Chancellor George Osborne’s budget has focused on the need to support the recovery whilst still paying close attention to austerity plans.
Within this sentiment is the Chancellor’s new measures to secure the ‘grey vote’ by scrapping many of the restraints on how new UK retirees can save and manage their pension provisions.
In what is being heralded as the most significant raft of changes to hit the pension market since 1921, the measures include the scrapping of the forced annuity, a new bond which bestows higher interest rates for pensioners and more flexible tax-free savings plans.
Across the UK both pensioners and savers have witnessed shrinking savings since the global financial crisis wracked the market.
With just over a year to go until the next general election, Osborne has faced pressure from within his party to help core votes, many of whom have either expressed interest or been lured away from the Conservative party by UKIP – the anti-European UK Independence Party.
Instead of being forced to use their pension pot to buy an annuity upon retirement, 13 million UK pension savers with defined contribution plans – the pension saving option where the individual worker, the employer, or both contribute to the pension on a regular basis – can now withdraw money in increments or in its entirety.
The 55% tax rate on withdrawing from a pension fund at the start of retirement will also be scrapped.
A charge of 20% will be levied instead for most savers.
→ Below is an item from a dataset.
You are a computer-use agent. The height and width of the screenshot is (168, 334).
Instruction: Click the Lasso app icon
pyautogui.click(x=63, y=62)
Osborne told the House of Commons that the move allows savers to control their own money by granting them “complete freedom to draw down as much or as little of their pension pot as they want, anytime they want.”
Partnership Assurance, a specialist annuity company, lost just over half its share value after the news broke, reflecting a trend seen across the annuity market.
Improved economic outlook
Osborne argued that the improved economic outlook meant four years of austerity had worked.
This formed the backbone of his defense against Labour claims the Conservative government has, overall, left families worse off.
Britain’s fiscal watchdog the Office for Budget Responsibility (OBR) increased its 2014 growth forecast to 2.7% from the 2.4% projected in December 2013.